Explaining the element of trauma that contributes to eating disorder treatment is complex. On one hand professionals have to take measures to save your life and on the other hand it's those measures that, on an emotional level, also kill you. On the children's ward for eating disorders, the rooms are filled with positive quotes, drawings and activities and the walls are painted with bright colours. My first hospital admission was at eighteen, barely an adult but nonetheless, an adult. The approach for adult psychiatric illnesses is entirely different to its approach for children. The loneliness that exists in the four white walls encompassing the bed that you must strictly adhere to is remarkable. It feels like a jail sentence. The 'rules' in place make you feel like a criminal, like you've done something wrong to end up with a mental illness.

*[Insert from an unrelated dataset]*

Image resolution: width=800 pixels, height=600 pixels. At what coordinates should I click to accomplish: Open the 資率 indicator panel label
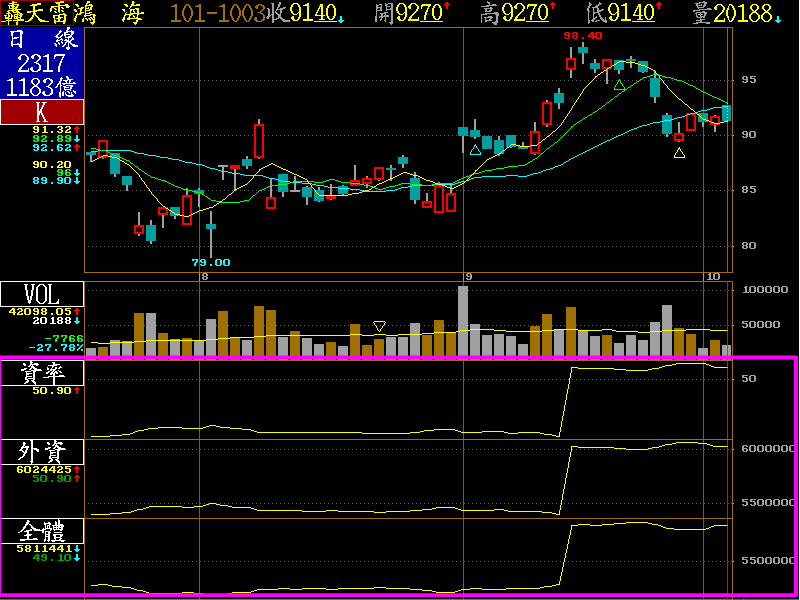pyautogui.click(x=42, y=373)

Sometimes, staring at those walls for a few hours felt like days, months, years. The nurses either watched you like an animal in a zoo or spent their shift as though you're a ghost. They refused to simply ask if I was okay. The fear at meal times was a laughable pawn in a game, dismissed and belittled, the funny joke with the punchline of the girl who was afraid of food. As my days began to melt into each other, my soul, my life and my emotions melted into each other too until I began to identify more with being a patient than I did a person. Except there was one thing and that one thing saved me. That one thing saved me from wanting to die. That one thing saved me from living a lie. That one thing saved me from the coldness of that mundane room. Its name was Archie. The sweet, intuitive, excited face that despite how long I'd been away from home, never managed to forget my face. He remembered me and that made me feel special, in a time when I felt like the most un-special person in the world. His spirit filled the un-fillable room I inhibited. His spirit filled my heart that was barren of love. His spirit filled my mouth until my lips curled allowing for my innate sadness to dissipate with a broad smile. In that photo was a dog. But in the words, my refuge was there, written in the stars.


 

Dolls, It's easy to make assumptions about people, their experiences and their lives based on their photos. There truly are a thousand words to every photograph which means there are a thousand explanations to the moment captured. We cannot critique what we do not understand so be patient, be forgiving and be kind.